Objectif 1 : observation d'ensemble et attentes de lecture :

  Le texte poétique exige une lecture soigneuse, tant il nous place d'emblée dans une atmosphère et une concentration d'effets sonores et stylistiques qui, bien souvent, laissent une impression énigmatique. Ce n'est peut-être pas tout à fait le cas de ce poème, mais vous aurez soin de respecter les coupes - très abondantes - de l'alexandrin ainsi que la diérèse du vers 12 ("rien ne me pass-i-onne").
  Il n'est pas nécessaire de se renseigner outre mesure sur Jules Laforgue : vous aurez noté sa très courte vie et la date qui vous met en présence d'un poète de vingt ans ("mon vieux cerveau" !). Consultez néanmoins les pages que nous consacrons à l'évolution du poète, De l'héritage à la modernité.

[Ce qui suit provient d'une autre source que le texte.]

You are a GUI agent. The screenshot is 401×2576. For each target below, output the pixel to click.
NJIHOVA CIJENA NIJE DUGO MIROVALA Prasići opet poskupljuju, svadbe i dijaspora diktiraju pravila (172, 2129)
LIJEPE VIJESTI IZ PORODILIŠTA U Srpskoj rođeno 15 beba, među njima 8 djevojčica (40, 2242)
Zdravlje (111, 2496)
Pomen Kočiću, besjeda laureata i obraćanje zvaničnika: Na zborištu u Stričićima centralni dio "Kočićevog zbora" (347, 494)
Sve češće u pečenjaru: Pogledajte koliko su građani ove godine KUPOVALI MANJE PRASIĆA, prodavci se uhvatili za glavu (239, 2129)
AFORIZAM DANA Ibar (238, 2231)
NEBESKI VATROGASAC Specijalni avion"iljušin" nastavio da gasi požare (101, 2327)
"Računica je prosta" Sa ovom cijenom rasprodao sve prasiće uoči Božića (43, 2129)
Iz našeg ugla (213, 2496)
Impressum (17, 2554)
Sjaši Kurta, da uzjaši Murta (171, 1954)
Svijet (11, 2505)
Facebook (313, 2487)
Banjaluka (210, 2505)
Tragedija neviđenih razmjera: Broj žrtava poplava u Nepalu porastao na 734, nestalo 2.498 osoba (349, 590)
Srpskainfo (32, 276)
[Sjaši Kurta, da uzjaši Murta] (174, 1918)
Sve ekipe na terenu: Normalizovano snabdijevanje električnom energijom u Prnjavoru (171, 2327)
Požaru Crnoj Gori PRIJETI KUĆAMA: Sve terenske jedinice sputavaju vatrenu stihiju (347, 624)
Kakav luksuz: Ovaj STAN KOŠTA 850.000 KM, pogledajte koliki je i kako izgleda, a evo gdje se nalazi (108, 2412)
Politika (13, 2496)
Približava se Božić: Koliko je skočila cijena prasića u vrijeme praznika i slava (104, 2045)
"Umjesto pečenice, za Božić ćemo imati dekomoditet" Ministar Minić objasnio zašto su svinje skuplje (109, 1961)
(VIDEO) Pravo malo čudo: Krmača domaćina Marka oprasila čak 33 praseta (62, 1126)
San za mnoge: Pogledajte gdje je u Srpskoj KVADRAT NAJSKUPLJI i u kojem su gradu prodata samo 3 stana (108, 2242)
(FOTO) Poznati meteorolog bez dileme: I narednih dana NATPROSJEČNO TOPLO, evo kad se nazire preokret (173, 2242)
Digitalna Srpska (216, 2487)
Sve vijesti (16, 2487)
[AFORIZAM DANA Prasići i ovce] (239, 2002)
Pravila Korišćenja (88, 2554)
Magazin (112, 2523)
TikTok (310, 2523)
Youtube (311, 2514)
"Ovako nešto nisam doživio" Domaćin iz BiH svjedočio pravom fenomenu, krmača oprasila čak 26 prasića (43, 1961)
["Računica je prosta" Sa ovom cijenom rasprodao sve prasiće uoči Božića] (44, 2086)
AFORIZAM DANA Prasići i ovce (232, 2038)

  Notez vos premières impressions et vos attentes.

 

Objectif 2 : la situation de communication :

- qui parle ? à qui ? recherchez les pronoms de la présence (je, nous) et constatez leur fréquence. Relevez les verbes que ces pronoms commandent et tirez-en des conclusions sur l'inspiration de ce poème.
- de quoi ? constatez le schéma quasi narratif du texte et tentez de caractériser le rapport du poète avec le monde. Si vous avez lu les Spleen de Baudelaire, vous pouvez commencer à noter les points communs et les différences.
- caractérisez le ton de ce poème en étudiant le termes qui impliquent un jugement de l'auteur (sur le décor, sur les autres, sur lui-même). Quelle est l'impression dominante ?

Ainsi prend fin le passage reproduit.